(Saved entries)

━━━━━━━━━━━━━━━━

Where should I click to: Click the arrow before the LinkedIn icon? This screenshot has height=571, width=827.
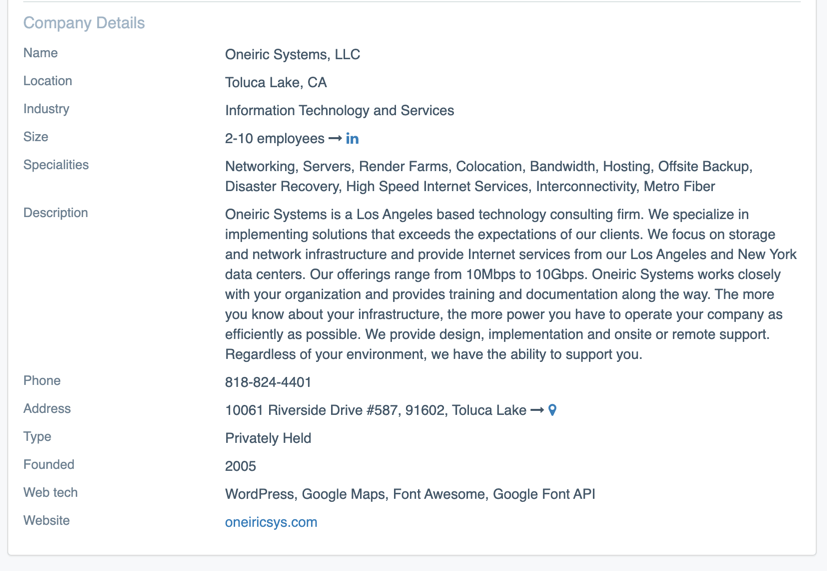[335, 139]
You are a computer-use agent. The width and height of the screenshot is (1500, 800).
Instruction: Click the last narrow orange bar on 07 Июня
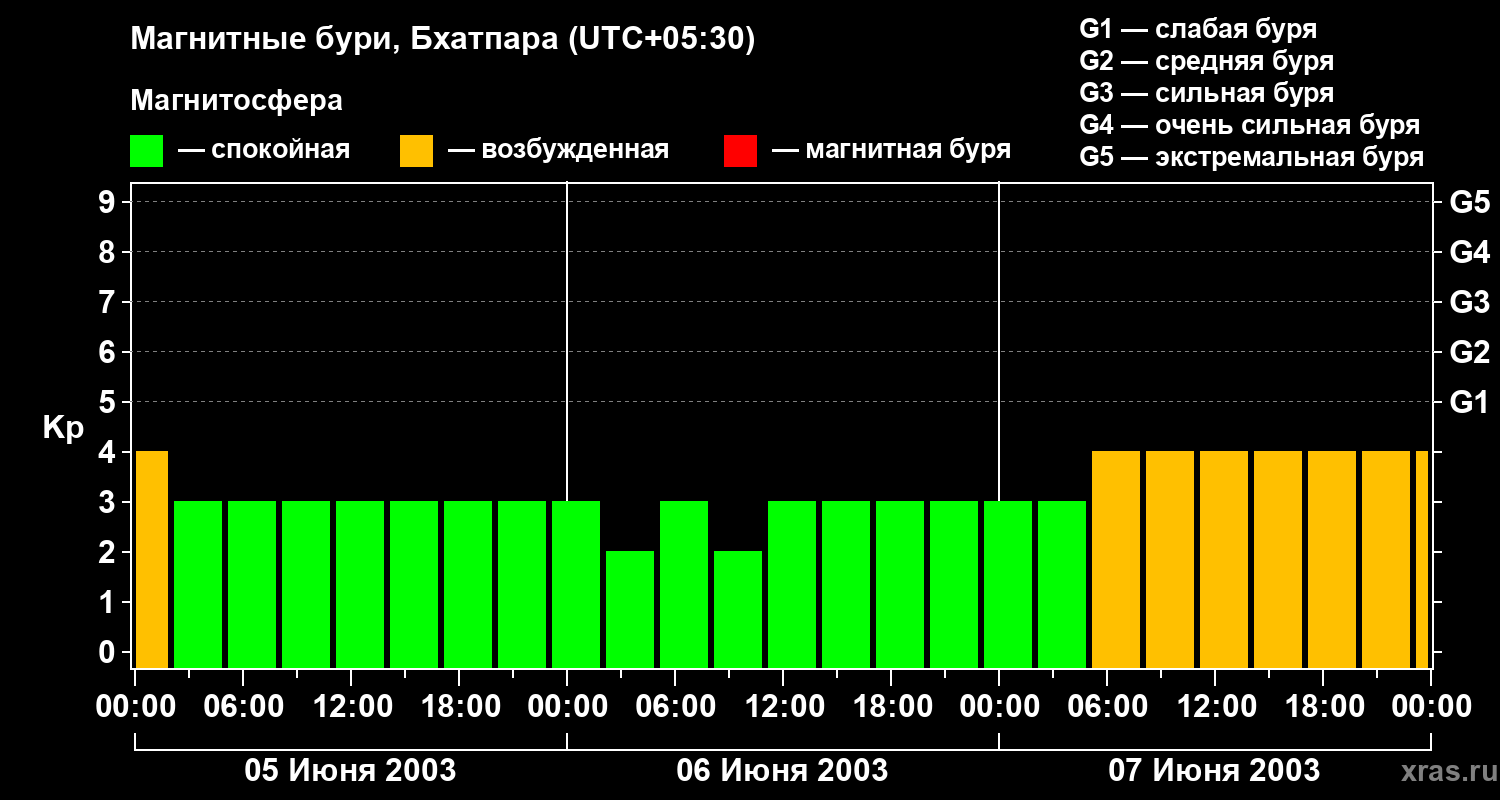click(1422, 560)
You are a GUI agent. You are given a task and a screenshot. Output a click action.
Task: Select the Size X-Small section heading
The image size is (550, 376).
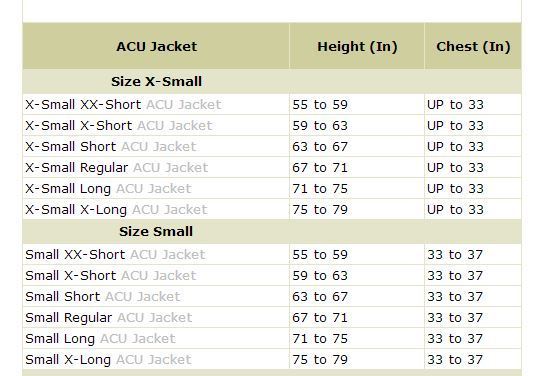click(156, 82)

━━━━━━━━━━━━━━━━

> **EXERCISE DESCRIPTION**: All the lines above are to be reproduced exactly, except the pictures.

> **RESULT OF THE TASK**:
Where should I click to: Click the arrow before the LinkedIn icon? This screenshot has height=571, width=827.
[335, 139]
You are a computer-use agent. The width and height of the screenshot is (1500, 800).
Instruction: Click the last narrow orange bar on 07 Июня
click(1422, 560)
You are a GUI agent. You are given a task and a screenshot. Output a click action.
Task: Select the Size X-Small section heading
The image size is (550, 376).
click(156, 82)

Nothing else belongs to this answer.